Sleek and chic: sex and ambition in corporate management.So, things are no different in Germany, where Schimmelpfennig's plays are well-known (ATC will be touring another in Britain later this spring). All over corporate Europe office politics probably differ little. What brings the issues into sharp focus is the play's form. It's stunningly clever or a cop-out on dramatic development according to your view. But however you take it, there's no denying the immaculate performances or the scrupulous control in Ramin Gray's bleakly impressive production.

Mostly, the action – which is pushing the term – consists of cross-desk duologues, with characters swivelling to face the audience for monologues of power-play and paranoia. There's young Sabine provoking unwarranted jealousy in the older Angelika over relationships with the company boss, there's the office affair gone sour between Robert and Patrizia, which transfers to their fight over a marketing campaign.

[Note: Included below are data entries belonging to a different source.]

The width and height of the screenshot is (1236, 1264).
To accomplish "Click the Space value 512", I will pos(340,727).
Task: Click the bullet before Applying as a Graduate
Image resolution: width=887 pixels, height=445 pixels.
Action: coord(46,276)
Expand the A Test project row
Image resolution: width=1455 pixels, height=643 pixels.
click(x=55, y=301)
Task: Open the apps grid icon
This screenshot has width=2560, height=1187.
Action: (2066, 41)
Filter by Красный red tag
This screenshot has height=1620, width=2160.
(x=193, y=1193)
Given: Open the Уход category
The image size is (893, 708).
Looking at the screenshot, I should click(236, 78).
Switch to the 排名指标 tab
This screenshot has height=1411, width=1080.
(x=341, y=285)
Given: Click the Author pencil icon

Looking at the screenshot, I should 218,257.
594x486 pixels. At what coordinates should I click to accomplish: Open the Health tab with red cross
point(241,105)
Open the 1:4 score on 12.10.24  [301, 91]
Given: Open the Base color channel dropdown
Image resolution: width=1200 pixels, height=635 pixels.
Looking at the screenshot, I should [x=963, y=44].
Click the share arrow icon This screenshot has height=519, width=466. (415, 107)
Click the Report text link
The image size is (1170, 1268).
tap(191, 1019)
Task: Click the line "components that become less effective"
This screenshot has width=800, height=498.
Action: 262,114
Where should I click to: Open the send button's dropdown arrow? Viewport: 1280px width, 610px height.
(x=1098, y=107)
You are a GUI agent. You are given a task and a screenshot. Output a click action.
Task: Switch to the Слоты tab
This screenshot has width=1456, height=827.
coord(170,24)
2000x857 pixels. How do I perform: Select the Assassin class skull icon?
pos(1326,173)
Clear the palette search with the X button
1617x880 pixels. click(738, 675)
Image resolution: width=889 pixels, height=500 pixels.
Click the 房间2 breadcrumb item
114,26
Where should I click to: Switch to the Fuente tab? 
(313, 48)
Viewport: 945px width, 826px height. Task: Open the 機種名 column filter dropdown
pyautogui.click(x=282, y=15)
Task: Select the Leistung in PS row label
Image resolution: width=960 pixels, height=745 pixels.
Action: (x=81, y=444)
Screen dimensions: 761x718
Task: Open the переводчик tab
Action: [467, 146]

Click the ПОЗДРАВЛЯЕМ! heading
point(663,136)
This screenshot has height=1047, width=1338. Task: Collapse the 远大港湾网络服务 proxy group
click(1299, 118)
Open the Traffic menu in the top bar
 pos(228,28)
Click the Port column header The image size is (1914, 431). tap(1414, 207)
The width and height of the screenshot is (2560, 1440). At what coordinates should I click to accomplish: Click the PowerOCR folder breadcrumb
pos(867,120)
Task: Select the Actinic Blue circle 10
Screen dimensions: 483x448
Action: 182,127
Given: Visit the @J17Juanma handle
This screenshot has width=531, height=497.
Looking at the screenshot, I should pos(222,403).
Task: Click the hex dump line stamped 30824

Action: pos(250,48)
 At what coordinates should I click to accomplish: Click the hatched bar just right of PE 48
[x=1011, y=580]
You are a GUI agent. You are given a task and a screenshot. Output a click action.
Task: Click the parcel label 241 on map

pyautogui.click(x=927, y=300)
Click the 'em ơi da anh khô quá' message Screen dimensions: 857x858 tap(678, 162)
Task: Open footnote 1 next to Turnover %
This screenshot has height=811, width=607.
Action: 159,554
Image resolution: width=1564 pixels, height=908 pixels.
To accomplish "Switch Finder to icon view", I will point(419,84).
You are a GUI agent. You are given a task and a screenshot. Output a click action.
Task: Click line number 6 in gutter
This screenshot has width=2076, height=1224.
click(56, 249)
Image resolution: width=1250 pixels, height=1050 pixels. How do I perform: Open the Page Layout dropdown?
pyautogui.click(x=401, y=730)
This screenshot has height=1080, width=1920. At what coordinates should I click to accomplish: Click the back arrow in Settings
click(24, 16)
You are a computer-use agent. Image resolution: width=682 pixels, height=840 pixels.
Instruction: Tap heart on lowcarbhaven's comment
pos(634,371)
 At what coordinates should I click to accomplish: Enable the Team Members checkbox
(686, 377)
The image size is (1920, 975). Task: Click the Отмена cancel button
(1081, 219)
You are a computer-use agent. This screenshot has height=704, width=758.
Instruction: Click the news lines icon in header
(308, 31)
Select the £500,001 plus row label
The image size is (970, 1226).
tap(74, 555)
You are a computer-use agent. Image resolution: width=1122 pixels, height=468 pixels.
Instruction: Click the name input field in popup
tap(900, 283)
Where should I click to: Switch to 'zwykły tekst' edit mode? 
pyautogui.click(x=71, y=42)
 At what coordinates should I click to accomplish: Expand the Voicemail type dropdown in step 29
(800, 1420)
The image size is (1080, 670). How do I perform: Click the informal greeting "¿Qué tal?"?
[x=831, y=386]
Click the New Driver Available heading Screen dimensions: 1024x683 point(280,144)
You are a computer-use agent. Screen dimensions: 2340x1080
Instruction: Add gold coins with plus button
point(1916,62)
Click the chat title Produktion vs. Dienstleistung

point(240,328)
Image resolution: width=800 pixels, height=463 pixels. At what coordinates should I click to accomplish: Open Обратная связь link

Then there's the Delhi assignment, over which Frank and Hans compete. It's here the point's most clearly made that one lust-and-ambition driven high-flyer's pretty much like another. Whether between women, men or woman and man, all human values are empty forms beside career progression. Frank, a fifty-plus net-porn addict putting on weight, and Hans, in his sixties and taking flesh off again, could easily be the same person at different stages of company life.

Designer Rodney Grant provides a confining grey box set, the sole difference between offices being a re-arrangement of the desk and chairs on the titanic 16th floor. And underpinning this is the only real relationship, between the husband and wife security guards who frame the action. Not that they're immune. Company life keeps them apart - we see them, separately, changing into company uniform - and it's clear from their comments on the company's ad. campaign that the corporate tentacles stretch into their private lives as consumers.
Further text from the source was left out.